I arrived in South Africa this week for my sisters wedding. I just got back from a beautiful trip to the Pillansberg National Park where my kids saw Giraffes, Zebras, Elephants, Rhinos and Lions for the first time in their lives.
While on board the fifteen hour plane ride, I found myself thinking how intriguing it is that when one decides to board an airplane, one practically entrusts one’s life to the hands of a stranger. No background checks on the pilot, no queries regarding his reputation, and yet the passage is fraught with potential dangers and disasters. Luggage all packed, passports safely stowed, we board the plane with blind trust.
Yet when one undergoes a surgical procedure one will not so much as enter the hospital without having completed extensive research. After all, who would allow an amateur to knife him and then operate on his insides? Furthermore, even after merely receiving a negative diagnosis we seek a second opinion!
The answer to the puzzle is brilliant in its simplicity. We have no problem boarding a plane with a layman precisely because he boards with us. Since he entrusts his own life at the same time that we entrust ours, our fates are intermingled. But a surgeon risks nothing when he operates on the patient, and so we must establish his credibility.

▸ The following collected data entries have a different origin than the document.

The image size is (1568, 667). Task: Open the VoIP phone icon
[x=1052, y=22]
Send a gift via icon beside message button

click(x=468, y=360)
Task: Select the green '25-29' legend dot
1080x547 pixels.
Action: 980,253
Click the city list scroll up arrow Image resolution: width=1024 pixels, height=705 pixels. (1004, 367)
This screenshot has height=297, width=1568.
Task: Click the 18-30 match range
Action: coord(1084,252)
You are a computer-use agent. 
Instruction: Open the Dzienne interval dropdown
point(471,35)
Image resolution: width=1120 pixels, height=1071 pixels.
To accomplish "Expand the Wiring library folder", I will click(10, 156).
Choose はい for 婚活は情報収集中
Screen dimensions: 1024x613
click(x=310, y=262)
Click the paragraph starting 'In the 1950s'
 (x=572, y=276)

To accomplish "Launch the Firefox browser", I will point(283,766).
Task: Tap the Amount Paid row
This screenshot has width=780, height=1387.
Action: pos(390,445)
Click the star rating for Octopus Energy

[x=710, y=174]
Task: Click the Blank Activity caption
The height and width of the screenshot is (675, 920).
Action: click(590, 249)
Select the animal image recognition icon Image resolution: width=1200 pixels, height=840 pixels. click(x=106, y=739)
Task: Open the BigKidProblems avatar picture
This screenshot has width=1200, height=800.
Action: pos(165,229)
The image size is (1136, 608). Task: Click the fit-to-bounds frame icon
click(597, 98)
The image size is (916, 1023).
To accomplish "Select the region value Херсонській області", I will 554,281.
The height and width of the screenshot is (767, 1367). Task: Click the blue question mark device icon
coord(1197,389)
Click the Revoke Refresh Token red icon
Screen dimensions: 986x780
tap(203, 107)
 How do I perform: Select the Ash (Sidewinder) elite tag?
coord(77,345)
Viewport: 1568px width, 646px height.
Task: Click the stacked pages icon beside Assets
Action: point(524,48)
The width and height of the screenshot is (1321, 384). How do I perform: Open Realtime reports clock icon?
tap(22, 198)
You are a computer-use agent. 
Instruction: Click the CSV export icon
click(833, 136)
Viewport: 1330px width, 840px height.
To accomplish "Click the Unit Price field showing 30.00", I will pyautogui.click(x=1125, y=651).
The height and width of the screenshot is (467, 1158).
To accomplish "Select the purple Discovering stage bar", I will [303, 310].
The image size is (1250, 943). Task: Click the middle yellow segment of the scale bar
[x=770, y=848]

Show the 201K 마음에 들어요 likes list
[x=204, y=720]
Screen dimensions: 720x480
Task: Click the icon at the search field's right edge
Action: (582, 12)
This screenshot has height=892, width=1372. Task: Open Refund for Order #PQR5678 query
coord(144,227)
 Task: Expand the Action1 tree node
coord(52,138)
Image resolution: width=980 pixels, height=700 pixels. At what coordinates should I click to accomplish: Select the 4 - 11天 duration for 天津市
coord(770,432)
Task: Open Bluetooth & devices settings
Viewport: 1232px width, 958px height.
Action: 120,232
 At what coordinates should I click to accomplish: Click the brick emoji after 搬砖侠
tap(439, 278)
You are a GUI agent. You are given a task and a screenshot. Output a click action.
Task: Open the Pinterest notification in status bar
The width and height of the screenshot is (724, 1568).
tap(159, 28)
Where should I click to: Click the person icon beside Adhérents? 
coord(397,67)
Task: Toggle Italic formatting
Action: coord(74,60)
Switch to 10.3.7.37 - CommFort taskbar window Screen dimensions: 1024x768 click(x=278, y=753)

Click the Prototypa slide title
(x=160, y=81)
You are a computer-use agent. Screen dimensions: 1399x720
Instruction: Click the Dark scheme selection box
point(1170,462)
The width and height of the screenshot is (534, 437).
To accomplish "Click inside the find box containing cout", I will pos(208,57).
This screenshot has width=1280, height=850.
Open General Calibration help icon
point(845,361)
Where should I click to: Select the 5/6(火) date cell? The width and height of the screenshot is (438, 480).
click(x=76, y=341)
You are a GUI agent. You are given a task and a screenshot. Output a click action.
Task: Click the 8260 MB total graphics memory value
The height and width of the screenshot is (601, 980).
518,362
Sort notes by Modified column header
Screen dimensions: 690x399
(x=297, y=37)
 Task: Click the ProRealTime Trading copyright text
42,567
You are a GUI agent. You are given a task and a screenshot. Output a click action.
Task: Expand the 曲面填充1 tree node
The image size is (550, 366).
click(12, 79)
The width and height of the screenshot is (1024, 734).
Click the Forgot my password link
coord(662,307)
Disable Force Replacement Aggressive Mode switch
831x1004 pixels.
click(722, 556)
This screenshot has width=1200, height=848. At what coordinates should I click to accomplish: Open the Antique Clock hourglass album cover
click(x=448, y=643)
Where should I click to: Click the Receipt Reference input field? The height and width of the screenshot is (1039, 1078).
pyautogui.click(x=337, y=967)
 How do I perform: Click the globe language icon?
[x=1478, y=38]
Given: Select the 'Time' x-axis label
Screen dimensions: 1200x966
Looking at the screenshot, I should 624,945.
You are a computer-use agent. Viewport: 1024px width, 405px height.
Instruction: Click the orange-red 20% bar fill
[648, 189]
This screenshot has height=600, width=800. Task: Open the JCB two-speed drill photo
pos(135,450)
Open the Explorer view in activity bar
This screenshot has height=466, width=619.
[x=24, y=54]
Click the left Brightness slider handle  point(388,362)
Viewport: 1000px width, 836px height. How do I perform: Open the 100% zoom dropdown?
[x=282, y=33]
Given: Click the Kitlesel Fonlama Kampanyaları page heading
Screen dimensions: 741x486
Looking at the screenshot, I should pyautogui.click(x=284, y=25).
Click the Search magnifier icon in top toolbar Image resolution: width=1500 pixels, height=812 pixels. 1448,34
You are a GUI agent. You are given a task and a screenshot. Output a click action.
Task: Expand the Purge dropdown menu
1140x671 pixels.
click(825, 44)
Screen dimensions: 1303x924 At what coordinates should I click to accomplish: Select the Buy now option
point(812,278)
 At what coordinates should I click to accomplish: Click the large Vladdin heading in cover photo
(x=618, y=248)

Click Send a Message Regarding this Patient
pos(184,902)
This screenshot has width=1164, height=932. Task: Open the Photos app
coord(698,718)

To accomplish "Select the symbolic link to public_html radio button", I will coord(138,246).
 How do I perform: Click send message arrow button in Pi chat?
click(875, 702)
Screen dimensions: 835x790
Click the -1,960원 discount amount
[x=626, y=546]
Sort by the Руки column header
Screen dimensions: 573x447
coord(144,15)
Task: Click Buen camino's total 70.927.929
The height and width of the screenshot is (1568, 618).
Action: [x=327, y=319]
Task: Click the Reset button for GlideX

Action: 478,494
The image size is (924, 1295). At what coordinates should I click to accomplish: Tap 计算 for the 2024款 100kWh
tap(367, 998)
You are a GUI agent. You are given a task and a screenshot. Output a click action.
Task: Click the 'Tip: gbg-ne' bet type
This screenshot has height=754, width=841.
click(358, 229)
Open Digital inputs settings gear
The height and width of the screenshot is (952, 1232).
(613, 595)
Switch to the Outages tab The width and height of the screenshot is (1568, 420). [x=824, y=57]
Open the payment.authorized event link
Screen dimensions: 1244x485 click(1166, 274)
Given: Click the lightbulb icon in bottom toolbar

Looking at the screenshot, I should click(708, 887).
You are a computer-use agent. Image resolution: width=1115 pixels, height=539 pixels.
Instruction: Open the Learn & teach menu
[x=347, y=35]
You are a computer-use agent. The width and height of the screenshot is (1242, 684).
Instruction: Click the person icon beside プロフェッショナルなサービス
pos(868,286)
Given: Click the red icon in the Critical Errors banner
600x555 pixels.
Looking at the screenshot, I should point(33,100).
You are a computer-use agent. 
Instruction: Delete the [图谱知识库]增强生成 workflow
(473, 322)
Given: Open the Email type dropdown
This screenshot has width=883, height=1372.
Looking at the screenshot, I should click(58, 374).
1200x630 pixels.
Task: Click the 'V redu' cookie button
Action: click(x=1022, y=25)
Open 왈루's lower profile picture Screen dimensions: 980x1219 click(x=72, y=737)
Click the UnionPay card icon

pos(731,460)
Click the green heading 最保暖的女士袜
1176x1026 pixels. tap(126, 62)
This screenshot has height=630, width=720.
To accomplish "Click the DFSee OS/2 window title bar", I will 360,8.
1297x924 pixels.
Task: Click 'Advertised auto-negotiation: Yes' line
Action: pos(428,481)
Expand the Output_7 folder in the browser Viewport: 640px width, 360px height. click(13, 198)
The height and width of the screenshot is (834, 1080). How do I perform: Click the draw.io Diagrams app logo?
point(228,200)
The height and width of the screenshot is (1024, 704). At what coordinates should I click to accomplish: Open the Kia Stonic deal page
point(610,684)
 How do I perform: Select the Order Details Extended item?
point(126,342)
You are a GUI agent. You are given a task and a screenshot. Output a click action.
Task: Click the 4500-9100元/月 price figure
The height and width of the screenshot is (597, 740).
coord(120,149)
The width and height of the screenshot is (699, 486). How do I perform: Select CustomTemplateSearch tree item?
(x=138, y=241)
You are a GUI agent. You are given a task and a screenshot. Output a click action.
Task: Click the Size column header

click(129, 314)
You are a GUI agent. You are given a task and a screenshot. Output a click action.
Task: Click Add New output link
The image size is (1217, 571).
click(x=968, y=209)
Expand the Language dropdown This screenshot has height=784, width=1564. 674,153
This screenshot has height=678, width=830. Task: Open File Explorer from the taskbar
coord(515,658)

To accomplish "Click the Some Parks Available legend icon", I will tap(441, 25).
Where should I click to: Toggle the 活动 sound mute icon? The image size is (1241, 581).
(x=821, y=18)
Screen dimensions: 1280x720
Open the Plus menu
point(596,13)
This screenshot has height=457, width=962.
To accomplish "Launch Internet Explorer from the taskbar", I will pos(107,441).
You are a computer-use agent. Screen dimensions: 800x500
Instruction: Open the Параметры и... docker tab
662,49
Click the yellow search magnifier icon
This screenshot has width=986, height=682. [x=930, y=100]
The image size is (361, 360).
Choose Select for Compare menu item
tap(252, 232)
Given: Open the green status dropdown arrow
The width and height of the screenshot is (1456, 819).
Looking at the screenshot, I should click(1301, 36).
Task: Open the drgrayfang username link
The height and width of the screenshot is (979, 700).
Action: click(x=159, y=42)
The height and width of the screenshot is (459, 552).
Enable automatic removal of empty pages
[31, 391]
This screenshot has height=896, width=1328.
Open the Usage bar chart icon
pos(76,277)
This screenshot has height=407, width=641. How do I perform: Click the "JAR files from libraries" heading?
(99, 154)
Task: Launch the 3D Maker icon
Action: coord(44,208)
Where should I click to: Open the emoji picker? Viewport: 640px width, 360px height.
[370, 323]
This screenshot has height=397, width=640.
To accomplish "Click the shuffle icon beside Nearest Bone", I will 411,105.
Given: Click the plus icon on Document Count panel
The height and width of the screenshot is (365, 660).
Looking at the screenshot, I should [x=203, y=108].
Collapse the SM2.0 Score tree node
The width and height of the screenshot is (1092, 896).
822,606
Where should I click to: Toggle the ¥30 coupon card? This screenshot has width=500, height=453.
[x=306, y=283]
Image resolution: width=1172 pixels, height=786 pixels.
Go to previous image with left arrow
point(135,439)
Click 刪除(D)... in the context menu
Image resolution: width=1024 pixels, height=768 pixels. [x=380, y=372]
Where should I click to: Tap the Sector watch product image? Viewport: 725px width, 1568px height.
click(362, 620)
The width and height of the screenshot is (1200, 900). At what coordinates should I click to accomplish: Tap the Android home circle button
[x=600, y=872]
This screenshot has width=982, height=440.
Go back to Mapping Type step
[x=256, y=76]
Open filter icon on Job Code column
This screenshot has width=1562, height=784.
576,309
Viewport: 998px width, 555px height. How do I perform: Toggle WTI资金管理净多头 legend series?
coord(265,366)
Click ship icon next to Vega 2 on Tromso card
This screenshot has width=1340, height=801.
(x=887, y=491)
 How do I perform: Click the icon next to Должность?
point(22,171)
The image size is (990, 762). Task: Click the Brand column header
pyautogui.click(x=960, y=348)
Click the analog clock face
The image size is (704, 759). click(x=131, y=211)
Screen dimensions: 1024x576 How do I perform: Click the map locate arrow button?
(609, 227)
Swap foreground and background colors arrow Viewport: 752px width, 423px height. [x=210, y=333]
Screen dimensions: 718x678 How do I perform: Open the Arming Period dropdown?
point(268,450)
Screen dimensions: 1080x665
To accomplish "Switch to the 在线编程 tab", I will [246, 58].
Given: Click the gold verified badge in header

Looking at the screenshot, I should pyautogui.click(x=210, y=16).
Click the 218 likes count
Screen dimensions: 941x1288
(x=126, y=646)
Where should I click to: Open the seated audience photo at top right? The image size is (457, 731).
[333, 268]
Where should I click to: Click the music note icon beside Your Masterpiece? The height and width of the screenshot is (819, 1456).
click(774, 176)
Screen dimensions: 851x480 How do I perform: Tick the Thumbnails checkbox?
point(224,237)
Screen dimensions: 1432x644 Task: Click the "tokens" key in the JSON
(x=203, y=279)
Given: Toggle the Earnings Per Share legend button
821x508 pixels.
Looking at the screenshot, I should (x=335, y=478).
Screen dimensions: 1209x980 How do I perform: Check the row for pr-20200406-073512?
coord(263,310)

“Ve’asu li mikdash veshachanti betocham” this week’s parsha commands us. “Make for Me a sanctuary and I will dwell among them.” Chassidus teaches that every person on this earth has his own personal mission to accomplish. Generally, this amounts to infusing the world with extra goodness and kindness by permeating physicality with spirituality. By so doing we build G-d the sanctuary He so craves. Let none of us think that he is independent from his fellow and thus free from his obligation. We are all in it together!